[SOURCE DATA — start]

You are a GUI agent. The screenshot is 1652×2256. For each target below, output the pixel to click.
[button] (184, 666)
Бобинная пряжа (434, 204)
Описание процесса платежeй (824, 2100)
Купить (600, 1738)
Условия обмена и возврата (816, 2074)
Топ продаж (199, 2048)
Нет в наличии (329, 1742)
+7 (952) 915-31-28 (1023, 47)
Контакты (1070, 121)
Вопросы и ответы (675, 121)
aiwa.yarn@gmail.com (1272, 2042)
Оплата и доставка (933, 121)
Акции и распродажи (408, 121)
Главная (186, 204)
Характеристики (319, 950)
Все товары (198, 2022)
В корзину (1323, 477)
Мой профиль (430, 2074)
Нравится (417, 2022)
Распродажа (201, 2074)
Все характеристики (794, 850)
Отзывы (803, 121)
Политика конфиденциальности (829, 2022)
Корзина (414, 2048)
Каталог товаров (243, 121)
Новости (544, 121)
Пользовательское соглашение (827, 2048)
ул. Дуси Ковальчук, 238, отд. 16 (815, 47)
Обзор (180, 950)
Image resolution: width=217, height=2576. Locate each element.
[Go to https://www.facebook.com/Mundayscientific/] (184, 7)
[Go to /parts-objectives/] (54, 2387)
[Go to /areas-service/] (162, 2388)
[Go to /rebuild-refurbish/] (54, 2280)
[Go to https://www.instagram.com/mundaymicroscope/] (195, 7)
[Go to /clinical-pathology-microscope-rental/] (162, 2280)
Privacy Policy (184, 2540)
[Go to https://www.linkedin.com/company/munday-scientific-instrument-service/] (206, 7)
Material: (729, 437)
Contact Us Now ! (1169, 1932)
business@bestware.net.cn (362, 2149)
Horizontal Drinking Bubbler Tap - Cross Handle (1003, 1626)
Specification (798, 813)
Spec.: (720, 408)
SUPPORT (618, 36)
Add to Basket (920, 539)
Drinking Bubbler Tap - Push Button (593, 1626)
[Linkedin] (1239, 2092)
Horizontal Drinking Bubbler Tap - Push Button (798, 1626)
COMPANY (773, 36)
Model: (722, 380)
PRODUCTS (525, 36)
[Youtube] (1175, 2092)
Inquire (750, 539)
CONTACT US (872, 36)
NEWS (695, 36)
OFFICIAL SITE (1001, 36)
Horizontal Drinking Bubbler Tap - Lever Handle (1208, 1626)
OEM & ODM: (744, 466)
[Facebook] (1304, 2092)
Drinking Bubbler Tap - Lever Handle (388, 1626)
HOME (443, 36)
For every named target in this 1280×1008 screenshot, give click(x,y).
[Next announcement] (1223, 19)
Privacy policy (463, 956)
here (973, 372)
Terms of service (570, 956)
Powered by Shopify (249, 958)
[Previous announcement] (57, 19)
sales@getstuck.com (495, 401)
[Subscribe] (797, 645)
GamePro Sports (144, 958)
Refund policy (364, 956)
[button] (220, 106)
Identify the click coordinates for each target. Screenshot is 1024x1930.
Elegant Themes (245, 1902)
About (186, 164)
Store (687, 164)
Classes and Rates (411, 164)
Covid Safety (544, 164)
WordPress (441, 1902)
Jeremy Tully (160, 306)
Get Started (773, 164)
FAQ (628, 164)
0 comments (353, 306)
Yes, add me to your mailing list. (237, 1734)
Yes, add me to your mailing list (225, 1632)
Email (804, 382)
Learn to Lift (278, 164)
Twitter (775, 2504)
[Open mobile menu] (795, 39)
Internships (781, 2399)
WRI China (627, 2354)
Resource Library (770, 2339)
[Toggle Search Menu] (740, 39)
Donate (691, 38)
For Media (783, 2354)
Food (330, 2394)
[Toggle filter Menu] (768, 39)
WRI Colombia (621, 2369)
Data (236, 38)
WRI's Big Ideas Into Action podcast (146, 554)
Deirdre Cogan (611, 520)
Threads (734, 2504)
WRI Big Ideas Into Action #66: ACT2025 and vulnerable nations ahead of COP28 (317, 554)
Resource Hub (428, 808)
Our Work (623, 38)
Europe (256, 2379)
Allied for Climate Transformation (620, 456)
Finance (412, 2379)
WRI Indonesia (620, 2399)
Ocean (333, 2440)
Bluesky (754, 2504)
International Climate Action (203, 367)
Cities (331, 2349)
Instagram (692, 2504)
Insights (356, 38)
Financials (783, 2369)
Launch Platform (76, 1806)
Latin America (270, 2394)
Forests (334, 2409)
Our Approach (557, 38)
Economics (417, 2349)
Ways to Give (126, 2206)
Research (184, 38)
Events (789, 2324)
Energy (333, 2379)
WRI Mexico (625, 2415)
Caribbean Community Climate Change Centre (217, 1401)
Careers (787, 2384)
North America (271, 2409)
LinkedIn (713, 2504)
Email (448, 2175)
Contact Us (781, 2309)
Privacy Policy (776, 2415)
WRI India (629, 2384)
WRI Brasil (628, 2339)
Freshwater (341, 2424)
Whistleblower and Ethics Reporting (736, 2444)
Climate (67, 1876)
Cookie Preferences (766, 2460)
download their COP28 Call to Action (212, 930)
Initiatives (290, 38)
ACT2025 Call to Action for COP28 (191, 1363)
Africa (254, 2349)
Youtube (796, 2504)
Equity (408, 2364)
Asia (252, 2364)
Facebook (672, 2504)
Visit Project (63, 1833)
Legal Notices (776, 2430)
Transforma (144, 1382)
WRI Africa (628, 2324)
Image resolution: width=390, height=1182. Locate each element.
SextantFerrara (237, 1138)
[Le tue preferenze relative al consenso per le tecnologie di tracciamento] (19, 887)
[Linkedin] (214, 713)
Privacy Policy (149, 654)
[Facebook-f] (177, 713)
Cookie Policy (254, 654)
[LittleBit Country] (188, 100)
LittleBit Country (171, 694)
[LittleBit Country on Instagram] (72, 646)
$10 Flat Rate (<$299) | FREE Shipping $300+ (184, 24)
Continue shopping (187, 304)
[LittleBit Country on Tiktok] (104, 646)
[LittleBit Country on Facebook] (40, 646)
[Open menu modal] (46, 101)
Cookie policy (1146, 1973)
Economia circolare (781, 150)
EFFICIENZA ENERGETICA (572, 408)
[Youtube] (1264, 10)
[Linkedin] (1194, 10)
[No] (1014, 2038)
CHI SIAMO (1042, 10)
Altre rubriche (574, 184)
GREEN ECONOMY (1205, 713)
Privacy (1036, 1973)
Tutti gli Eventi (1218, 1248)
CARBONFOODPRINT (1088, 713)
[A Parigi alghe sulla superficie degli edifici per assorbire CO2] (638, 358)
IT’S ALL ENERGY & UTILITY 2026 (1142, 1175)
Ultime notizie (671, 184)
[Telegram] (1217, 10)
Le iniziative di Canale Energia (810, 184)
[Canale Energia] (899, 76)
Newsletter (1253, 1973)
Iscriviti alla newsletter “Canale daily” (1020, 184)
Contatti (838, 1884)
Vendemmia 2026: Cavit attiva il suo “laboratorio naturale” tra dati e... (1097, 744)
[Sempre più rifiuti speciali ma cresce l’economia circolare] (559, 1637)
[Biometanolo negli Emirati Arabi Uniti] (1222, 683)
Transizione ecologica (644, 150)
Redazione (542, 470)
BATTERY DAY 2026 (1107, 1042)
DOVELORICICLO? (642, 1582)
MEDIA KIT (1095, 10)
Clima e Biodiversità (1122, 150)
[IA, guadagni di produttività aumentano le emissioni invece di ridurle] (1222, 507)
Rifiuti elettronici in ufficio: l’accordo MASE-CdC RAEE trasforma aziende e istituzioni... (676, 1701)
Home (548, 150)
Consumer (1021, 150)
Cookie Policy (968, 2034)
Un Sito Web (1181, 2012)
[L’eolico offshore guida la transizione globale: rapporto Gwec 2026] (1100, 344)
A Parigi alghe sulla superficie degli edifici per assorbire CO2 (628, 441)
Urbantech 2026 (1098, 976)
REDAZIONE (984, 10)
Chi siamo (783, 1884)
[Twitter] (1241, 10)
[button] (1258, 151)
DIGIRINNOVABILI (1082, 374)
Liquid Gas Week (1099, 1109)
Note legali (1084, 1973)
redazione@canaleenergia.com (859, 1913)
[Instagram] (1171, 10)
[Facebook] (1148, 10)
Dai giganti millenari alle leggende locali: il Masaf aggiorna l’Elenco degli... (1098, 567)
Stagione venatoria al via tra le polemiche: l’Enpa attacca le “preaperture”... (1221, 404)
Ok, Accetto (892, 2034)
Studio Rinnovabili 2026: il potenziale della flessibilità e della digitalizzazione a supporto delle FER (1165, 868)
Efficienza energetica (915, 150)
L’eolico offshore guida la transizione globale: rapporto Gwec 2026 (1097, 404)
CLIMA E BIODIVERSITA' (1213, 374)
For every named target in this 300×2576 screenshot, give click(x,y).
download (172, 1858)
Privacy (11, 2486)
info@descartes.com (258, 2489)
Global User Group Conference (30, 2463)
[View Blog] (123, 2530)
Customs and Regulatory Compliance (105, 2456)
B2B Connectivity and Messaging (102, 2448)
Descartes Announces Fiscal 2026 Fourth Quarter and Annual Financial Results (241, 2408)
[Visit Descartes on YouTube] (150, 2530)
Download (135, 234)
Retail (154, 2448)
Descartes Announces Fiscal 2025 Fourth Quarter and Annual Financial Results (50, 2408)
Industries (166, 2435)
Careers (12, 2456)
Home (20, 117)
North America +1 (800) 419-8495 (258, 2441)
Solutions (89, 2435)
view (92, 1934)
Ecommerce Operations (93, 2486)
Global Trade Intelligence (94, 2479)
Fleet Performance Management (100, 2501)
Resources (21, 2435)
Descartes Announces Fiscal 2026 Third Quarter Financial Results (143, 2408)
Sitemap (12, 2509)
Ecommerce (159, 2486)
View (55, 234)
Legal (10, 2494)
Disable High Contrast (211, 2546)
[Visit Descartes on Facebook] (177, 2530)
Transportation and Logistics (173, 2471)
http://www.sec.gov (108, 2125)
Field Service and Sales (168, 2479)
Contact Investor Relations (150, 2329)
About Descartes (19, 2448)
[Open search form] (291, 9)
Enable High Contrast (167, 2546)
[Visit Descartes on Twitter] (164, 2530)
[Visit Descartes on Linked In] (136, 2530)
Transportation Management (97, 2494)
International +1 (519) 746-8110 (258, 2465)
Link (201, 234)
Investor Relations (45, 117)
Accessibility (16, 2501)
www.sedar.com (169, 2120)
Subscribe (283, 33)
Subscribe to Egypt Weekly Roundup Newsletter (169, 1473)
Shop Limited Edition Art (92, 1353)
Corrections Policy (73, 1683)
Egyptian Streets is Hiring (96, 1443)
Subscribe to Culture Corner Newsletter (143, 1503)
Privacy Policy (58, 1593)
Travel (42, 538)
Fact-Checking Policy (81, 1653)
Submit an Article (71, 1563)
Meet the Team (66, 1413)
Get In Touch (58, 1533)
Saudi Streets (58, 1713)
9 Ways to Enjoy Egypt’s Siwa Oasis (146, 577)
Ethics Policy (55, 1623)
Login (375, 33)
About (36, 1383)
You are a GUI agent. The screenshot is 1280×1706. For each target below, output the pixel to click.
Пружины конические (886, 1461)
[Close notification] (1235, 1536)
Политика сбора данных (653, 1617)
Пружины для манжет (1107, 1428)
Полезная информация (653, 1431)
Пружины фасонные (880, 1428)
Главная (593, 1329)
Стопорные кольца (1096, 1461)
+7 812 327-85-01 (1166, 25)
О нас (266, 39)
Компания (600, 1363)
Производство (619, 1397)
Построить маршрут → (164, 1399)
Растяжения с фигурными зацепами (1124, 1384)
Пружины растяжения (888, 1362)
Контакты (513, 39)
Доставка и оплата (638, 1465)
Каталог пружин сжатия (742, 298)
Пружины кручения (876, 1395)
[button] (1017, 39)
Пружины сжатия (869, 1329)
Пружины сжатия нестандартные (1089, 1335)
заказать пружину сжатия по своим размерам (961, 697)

[SOURCE DATA — finish]

The reply should consist solely of the lines above from the one that has "[Go to /areas-service/] (162, 2388)" through the one that has "Terms of service (570, 956)", reproduced exactly.

» **FINISHED TASK**
[Go to /areas-service/] (162, 2388)
[Go to /rebuild-refurbish/] (54, 2280)
[Go to https://www.instagram.com/mundaymicroscope/] (195, 7)
[Go to /clinical-pathology-microscope-rental/] (162, 2280)
Privacy Policy (184, 2540)
[Go to https://www.linkedin.com/company/munday-scientific-instrument-service/] (206, 7)
Material: (729, 437)
Contact Us Now ! (1169, 1932)
business@bestware.net.cn (362, 2149)
Horizontal Drinking Bubbler Tap - Cross Handle (1003, 1626)
Specification (798, 813)
Spec.: (720, 408)
SUPPORT (618, 36)
Add to Basket (920, 539)
Drinking Bubbler Tap - Push Button (593, 1626)
[Linkedin] (1239, 2092)
Horizontal Drinking Bubbler Tap - Push Button (798, 1626)
COMPANY (773, 36)
Model: (722, 380)
PRODUCTS (525, 36)
[Youtube] (1175, 2092)
Inquire (750, 539)
CONTACT US (872, 36)
NEWS (695, 36)
OFFICIAL SITE (1001, 36)
Horizontal Drinking Bubbler Tap - Lever Handle (1208, 1626)
OEM & ODM: (744, 466)
[Facebook] (1304, 2092)
Drinking Bubbler Tap - Lever Handle (388, 1626)
HOME (443, 36)
For every named target in this 1280×1008 screenshot, give click(x,y).
[Next announcement] (1223, 19)
Privacy policy (463, 956)
here (973, 372)
Terms of service (570, 956)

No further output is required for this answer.